In Ulcinj, polling stations 17 and 31, were closed because several voters did not sign the Book of Voters and some people who were not on the Register of Voters were allowed to vote.

In Mojkovac, polling station 15 (Zari), a misunderstanding in the work of the polling board occurred – and because of that, voting was temporarily suspended at around 11.00.

In Savnik, polling station 15 (Tusina), a voter purposely ripped the control coupon.

In at least 20 polling stations in Niksic, cases of public voting were noted. In those polling stations, from 2 to 15 citizens on average voted in that way and 90 percent of them voted for the DPS-SDP coalition.

In Niksic, polling station 109 (kindergarten Ciciban), a voter voted publicly, threatening the members of the polling board.

In Budva, polling station 5 (Brajici), a member of the polling board violated the voting process by putting the invisible ink on the index finger of the left hand – although the other members of the polling board intervened.

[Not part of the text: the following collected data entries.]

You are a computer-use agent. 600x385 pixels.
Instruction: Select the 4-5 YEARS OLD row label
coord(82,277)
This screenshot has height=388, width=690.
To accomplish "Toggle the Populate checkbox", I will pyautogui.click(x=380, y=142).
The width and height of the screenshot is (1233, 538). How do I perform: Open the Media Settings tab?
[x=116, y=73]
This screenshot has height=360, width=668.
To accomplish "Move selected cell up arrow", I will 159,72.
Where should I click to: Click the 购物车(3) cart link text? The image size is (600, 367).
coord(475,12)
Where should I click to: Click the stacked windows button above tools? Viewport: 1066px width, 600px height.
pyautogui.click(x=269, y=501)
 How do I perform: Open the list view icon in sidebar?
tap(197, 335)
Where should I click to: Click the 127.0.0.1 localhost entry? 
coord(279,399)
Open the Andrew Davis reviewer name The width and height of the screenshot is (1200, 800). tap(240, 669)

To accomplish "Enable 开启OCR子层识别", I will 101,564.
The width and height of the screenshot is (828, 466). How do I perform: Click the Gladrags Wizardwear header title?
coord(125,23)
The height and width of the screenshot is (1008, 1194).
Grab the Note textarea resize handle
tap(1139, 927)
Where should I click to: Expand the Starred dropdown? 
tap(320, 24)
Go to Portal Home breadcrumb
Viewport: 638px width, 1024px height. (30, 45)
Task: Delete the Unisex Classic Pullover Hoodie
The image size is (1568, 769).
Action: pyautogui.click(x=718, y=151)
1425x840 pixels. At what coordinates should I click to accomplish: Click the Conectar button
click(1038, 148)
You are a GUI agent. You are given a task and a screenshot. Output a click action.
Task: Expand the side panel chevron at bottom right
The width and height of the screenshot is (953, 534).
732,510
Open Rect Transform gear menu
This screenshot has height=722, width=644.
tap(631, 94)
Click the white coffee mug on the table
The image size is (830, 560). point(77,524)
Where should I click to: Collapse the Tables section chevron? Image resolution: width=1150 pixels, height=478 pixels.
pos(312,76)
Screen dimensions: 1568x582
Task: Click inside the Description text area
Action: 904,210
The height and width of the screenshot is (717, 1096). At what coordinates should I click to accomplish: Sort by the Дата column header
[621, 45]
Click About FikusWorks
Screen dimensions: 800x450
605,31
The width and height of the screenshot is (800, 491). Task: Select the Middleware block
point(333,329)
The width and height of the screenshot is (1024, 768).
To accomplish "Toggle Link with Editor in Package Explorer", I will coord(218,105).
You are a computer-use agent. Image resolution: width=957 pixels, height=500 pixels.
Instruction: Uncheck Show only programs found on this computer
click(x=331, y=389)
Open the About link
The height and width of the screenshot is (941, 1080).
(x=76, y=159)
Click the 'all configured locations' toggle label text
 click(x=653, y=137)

Also, at this polling station, a ballot paper with the control coupon was put into the ballot box, and one voter signed the Book of Voters twice.

In Mojkovac, polling station 7 (Stevanovac), at about 19.00 the number of voters who had voted was 70 percent but not one of them had signed the Book of Voters.

We strongly condemn the attack on an LSCG member of the polling board in polling station in Niksic (Dragova Luka) that occurred about 22.30 after the polling station was closed.

Recommendations

Although the general assessment of the election laws is good, certain inaccuracies should be eliminated or clarified in a better manner in order to improve the election process. While monitoring the campaign of the political parties and on election day, the Centre faced several of these examples, which suggest the following:

The method of financing of political parties should be clarified;
The definition of election silence should be clarified and violations of said election silence should be sanctioned;
Reasons for dismissing the polling boards should be reviewed or modified and, in any case, should be implemented in accordance with the law;
More attention should be paid to education of the municipal election commissions and polling boards.

In addition, in some countries, there are limitations or prohibitions on participation of the representatives of state institutions and organs in the pre-election campaign. With the goal to separate the state and governing parties, we believe that such election practice or legal regulations in Montenegro could contribute to the conduct of fair and democratic elections.

We believe that the post-election period is the right time to introduce new solutions that can be implemented in the next elections. CDT will provide more detailed analysis and suggestions for new solutions regarding the election laws in its final report.

Since the data processing is still underway and the complaint period is still open, this is just a preliminary report. The Centre for Democratic Transition will present to the public, political parties and international and domestic institutions a final report with a full analysis of the election process in three weeks.